このように、行列 res_sim の列名を変数名とするデータフレームができた。あとで使うために、シミュレーションid を通し番号で追加しておく。

df_sim$id <- 1:n_sims

シミュレーションで得られた点推定値の分布をヒストグラムで確認してみよう。

h_est <- ggplot(df_sim, aes(x = est)) +
  geom_histogram(color = "black", 
                 fill = "dodgerblue") +
  geom_vline(xintercept = mean(pop), 
             color = "red") +    # 母平均を赤線で示す
  labs(x = "身長の標本平均 (cm)", 
       y = "度数",
       title = "標本平均の標本分布")
plot(h_est)

これらの標本平均の平均は母平均に一致するというのが「不偏性」である。確かめてみよう。

mean(df_sim$est)
## [1] 170.0055
mean(pop)
## [1] 170.0008

標本平均の平均と母平均が、ほぼ(小数第2位まで)一致することがわかる。


信頼区間の意味を理解する

95%信頼区間とは何だろうか。

1つの信頼区間を取り出してみる。ここでは、79番目の信頼区間を取り出す。79番目にした理由は特にない。

res_sim[79, 2:3]
##     lb     ub 
## 167.53 170.28

この信頼区間に、真の母平均170.0007993 は含まれているだろうか。母数が区間内にあれば、この95%信頼区間が母数(パラメタ)を区間内に捉えている確率は1 (100%) である。反対に、母数がこの区間内になければ、この95%信頼区間が母数(パラメタ)を区間内に捉えている確率は0である。
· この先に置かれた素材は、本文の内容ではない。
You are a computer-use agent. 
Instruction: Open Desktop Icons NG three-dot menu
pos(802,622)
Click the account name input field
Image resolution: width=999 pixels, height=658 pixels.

別の信頼区間を取り出してみる。ここでは、5番目の信頼区間を取り出す。5番目を選んだ理由は特にない。

res_sim[5, 2:3]
##     lb     ub 
## 168.67 170.95

この信頼区間に、真の母平均170.0007993 は含まれているだろうか。母数が区間内にあれば、この95%信頼区間が母数(パラメタ)を区間内に捉えている確率は1 (100%) である。反対に、母数がこの区間内になければ、この95%信頼区間が母数(パラメタ)を区間内に捉えている確率は0である。

これを、1つひとつの標本について確かめ、1万回行ったシミュレーションのうち、母数を捉える95%信頼区間がいくつ得られたか数えてみよう。母数を捉えているかどうかは、2つの不等式で判断できる。
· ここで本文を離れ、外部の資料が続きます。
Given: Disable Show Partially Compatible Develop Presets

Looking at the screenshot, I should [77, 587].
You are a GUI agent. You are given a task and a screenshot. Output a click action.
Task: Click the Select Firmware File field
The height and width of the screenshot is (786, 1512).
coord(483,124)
  • 95%信頼区間の下限値 \(\leq\) 母数(母平均)
  • 95%信頼区間の上限値 \(\geq\) 母数(母平均)

上の2つの条件を両方とも満たすとき、信頼区間が母数を捉えているといえる。今回のように、2つの以上の条件があるときは、& で条件を並べる。

caught <- res_sim[, 2] <= mean(pop) & res_sim[, 3] >= mean(pop)
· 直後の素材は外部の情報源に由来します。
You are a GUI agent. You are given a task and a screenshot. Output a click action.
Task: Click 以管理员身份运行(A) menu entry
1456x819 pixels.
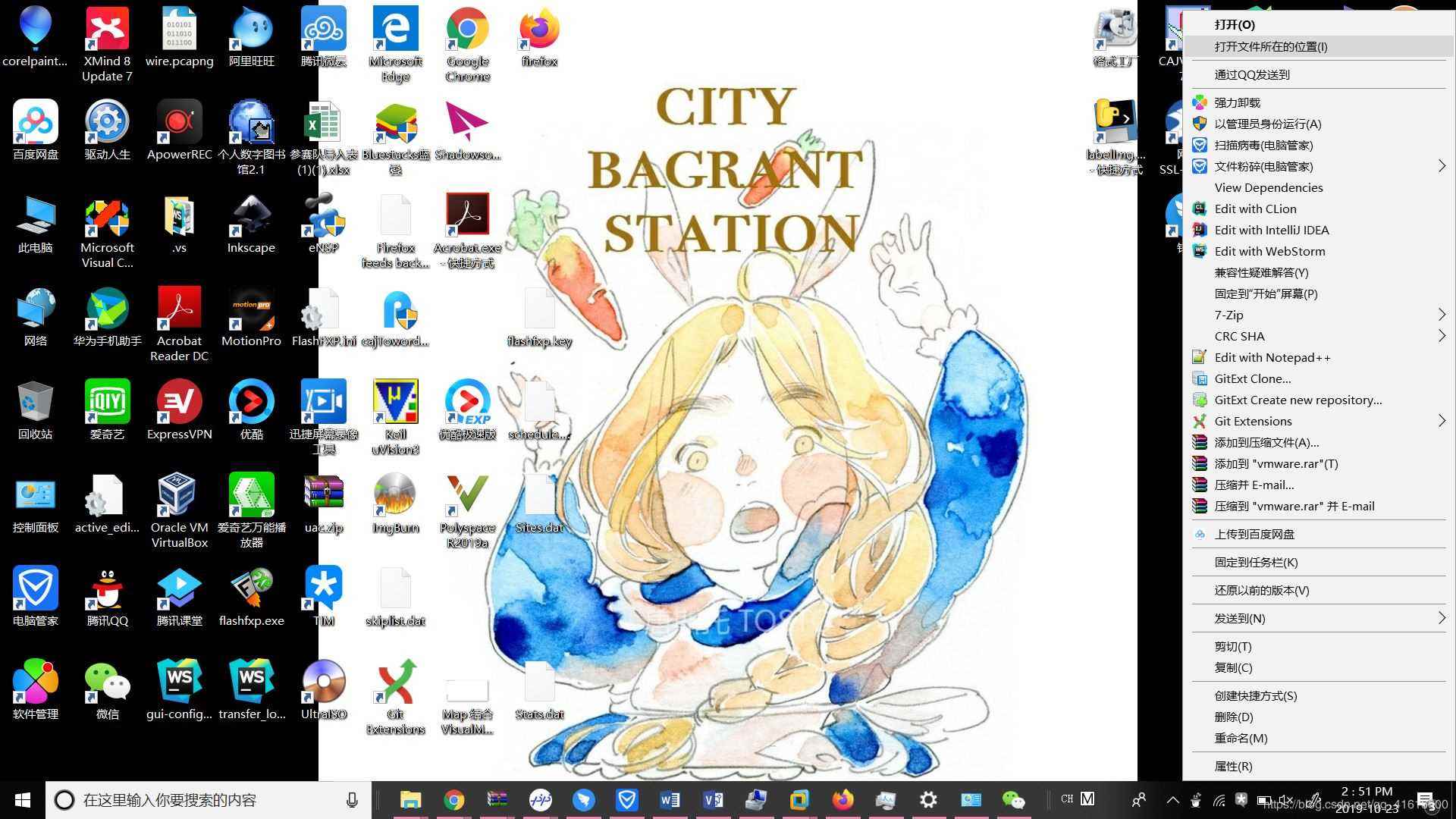[1267, 124]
条件を2つとも満たす場合は TRUE, そうでない(1つでも条件に合わない)場合はFALSE になる。最初の5つ分だけ確認してみよう。

caught[1:5]
## [1] TRUE TRUE TRUE TRUE TRUE

母数を捉えた区間の数は、TRUE の個数なので、

sum(caught)
## [1] 9481

である。つまり、1万個の95%信頼区間のうち、母数を捉えることができた区間は 9481個ある。言い換えると、標本抽出と区間推定を繰り返し行うと、得られた95%信頼区間の94.8%(約95%)は、母数を区間内に捉えられる。これが、信頼区間のパーセンテージの意味である。

理解を深めるために、信頼区間を図示してみよう。 シミュレーションで得た1万個の信頼区間から、50個だけ無作為に選び、選んだ50個の信頼区間を図示してみよう。

まず、無作為に50個の結果を選ぶ。データフレームから無作為に行を選びたいときは、dplyr パッケージ(tidyverse に含まれる)の slice_sample() を使う。

rdm_50 <- slice_sample(df_sim, n = 50)

選ばれた信頼区間を図示する。

ci1 <- ggplot(rdm_50, aes(x = as.factor(id), y = est, ymin = lb, ymax = ub)) +
  geom_pointrange() +
  labs(x = "シミュレーション ID", y = "点推定値と95%信頼区間") +
  coord_flip()  # x軸とy軸を入れ替える
plot(ci1)

結果を見やすくするため、点推定値の大きで並べ替えてみよう。並べ替えは、reorder() で行う。 点推定値 (est) が小さい順に並べ替えよう。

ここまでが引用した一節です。